### TASKS FOR THIS EXERCISE
**A.** Please reproduce the stretch from "He also said" through "were automatically out." in the Roswell wrestling article word for word.
**B.** Extend the Roswell wrestling article with the passage that would come next, starting after its final sentence.

Boggs said that was the logo on their shirts this year, and the mentality of the team this year.

The team was shut down and lost time because of the pandemic. Boggs said that anything that could go wrong this year did go wrong.

He also said that his players would come up to him and ask if they were going to get to wrestle — and he wouldn’t know what to tell them. Boggs was hoping his wrestlers would get one last opportunity but knew that if they didn’t, there was a life lesson in there to teach his athletes.

“We are so happy that our kids had a chance to wrestle one last time,” Boggs said. “I’m very happy for our seniors. We kept telling our kids to keep their heads up and stay focused. I’m incredibly proud of them.”

The team went 2-5, with Buckmister going undefeated, 8-0, until state. For Roswell just to get seven wrestlers to state was huge. They had to place first or second at districts in a match involving Carlsbad, Hobbs and them. If they placed third, they were automatically out.

Roswell’s Dakota Stuck earned fourth place in the girls 220-pound division on Saturday in Rio Rancho during the state tournament. (David Rocha Photo)

Roswell’s lone state placer this year was Dakota Stuck. She placed fourth in the heavyweight division in her first year of competing. Last year, Boggs had only one wrestler, Gabriel Garcia, place in the heavyweight division.

The difference this year was that every wrestler for Roswell made it to the blood round. Boggs’ first year was his best year, placing five in the finals. That year Roswell placed fifth during the tournament and that was the highest in the history of Roswell wrestling.

Boggs said after his first year that Roswell has been young. He’s been trying to build the wrestling program. After the match, Boggs said to the team that they should be happy to be at state, especially since they didn’t think they would have a season.

### GIVEN DATA
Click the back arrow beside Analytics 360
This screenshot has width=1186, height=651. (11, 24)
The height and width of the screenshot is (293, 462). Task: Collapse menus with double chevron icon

### RESULTS FOR THE EXERCISE
**A.**
He also said that his players would come up to him and ask if they were going to get to wrestle — and he wouldn’t know what to tell them. Boggs was hoping his wrestlers would get one last opportunity but knew that if they didn’t, there was a life lesson in there to teach his athletes.

“We are so happy that our kids had a chance to wrestle one last time,” Boggs said. “I’m very happy for our seniors. We kept telling our kids to keep their heads up and stay focused. I’m incredibly proud of them.”

The team went 2-5, with Buckmister going undefeated, 8-0, until state. For Roswell just to get seven wrestlers to state was huge. They had to place first or second at districts in a match involving Carlsbad, Hobbs and them. If they placed third, they were automatically out.

**B.**
Boggs and Goddard coach Nick Archuleta are trying to work together to build wrestling as a sport for Roswell. Both want the community to be proud of both schools.

“The whole goal is to build the program up,” Boggs said. “We want to win state championships and have multiple guys be state placers. I wrestled in college and my goal is to get those guys to college and get their education paid for.”

Boggs wants people to see the R, and to fear it and respect it. When people know they have a match against Roswell, Boggs wants people to know it is going to be a contest.

“I love wrestling so much,” Boggs said, “because you have to push through pain and suffering. As a wrestler, you have to be motivated. There is so much out of your control to place. I think if we wrestle again at state with our wrestlers, they place. But that’s how life works — you have to learn how to handle those things and keep going forward and handle adversity in life.”

Boggs said that he hopes his senior wrestlers take his motto of getting 1% better each day with them in life. Boggs said, you can’t get 100% better every day, but you can strive to get 1% better every day — and before you know it, you’ll be really good at something.